**SELECTED PASSAGE**
Guyana underscores need for affordable, adequate access to vaccines
at UN Financing COVID-19 Recovery Forum
Ensuring states, especially those most vulnerable, have adequate and affordable access to COVID-19 vaccinations was the message put forward on Monday by Guyana’s Finance Minister, Dr. Ashni Singh during his address at the United Nations Economic and Social Council (ECOSOC) Special Segment on Financing for Recovery from COVID-19.
During the virtual event, the Minister outlined that “global partnership and solidarity” are more critical now than ever before as the COVID-19 pandemic continues to wreak havoc on the world.
With the most urgent challenge being to stem the pandemic, Dr. Singh expressed concern that developing countries are encountering hurdles in accessing adequate supplies of vaccines at affordable prices and on fair terms.
“Achieving herd immunity in our population is absolutely critical to our economic recovery. I emphasize the need to ensure affordable and adequate access to vaccines, particularly for the most vulnerable States,” Dr. Singh said.
Pointing to Guyana, the Minister outlined that COVID-19 is “costing the economy.”
“Our total revenues declined by 5.5 percent while total expenditure increased by 15.2 percent in 2020. The central government fiscal deficit expanded to 9.4 percent of GDP in 2020 from 2.8 percent in 2019,” he added, noting that Government has since spent heavily on its response to the pandemic.
This was done, he continued, while grappling with a reduction in scarce liquidity, a tightening of fiscal space, sharp increases in debt, and dwindling external financial flows.

**EXPLORE THE MATERIAL**
a – According to the article on Guyana's call for vaccine access, by how much did Guyana's total revenues decline in 2020?
b – Continue the article on Guyana's call for vaccine access from its last sentence.

**INFORMATION PROVIDED**
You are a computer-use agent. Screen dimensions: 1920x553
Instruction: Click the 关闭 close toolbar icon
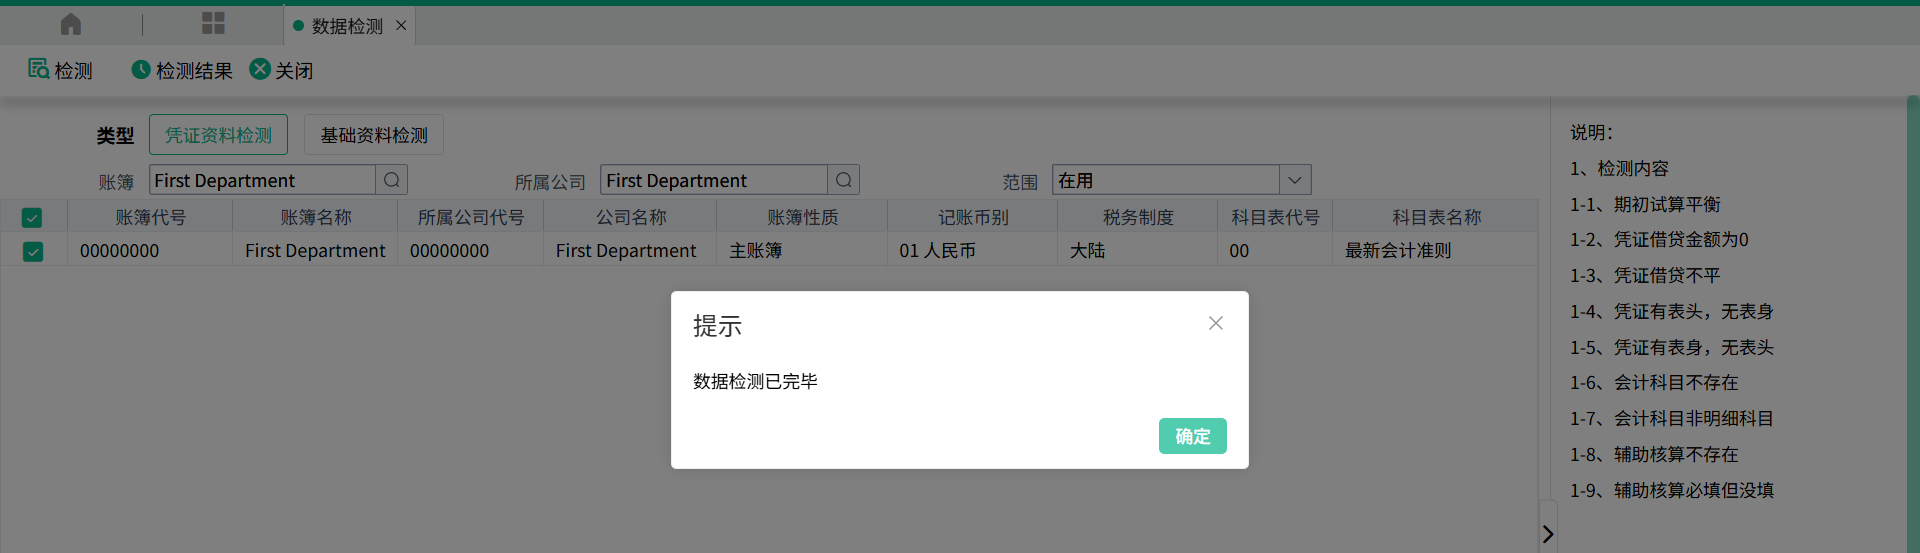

**ACTIVITY ANSWERS**
a – 5.5 percent

b –
Dr. Singh recommended that a global stocktaking exercise be conducted in early 2022 to assess how the pandemic has impacted the Sustainable Development Goals (SDGs) and the trajectory to 2030.
“Guyana stands in solidarity with all countries facing the multiple challenges occasioned by the COVID-19 pandemic, particularly the most vulnerable countries, and reiterates the call for global will to be mustered to take concerted action urgently to ensure that these countries receive the necessary support to recover and rebuild.”
But even as much focus is placed on battling the multi-dimensional impacts of the pandemic, Dr. Singh said that the urgent climate crisis should still remain at the forefront.
Further on, he expressed disappointment that the commitment by developed countries to provide “$100 billion in climate finance by 2020” and noted that it must be remedied “urgently.”
What also needs to be explored, Dr. Singh urged, is “innovative financing methods” which would require the strong support of development banks at all levels.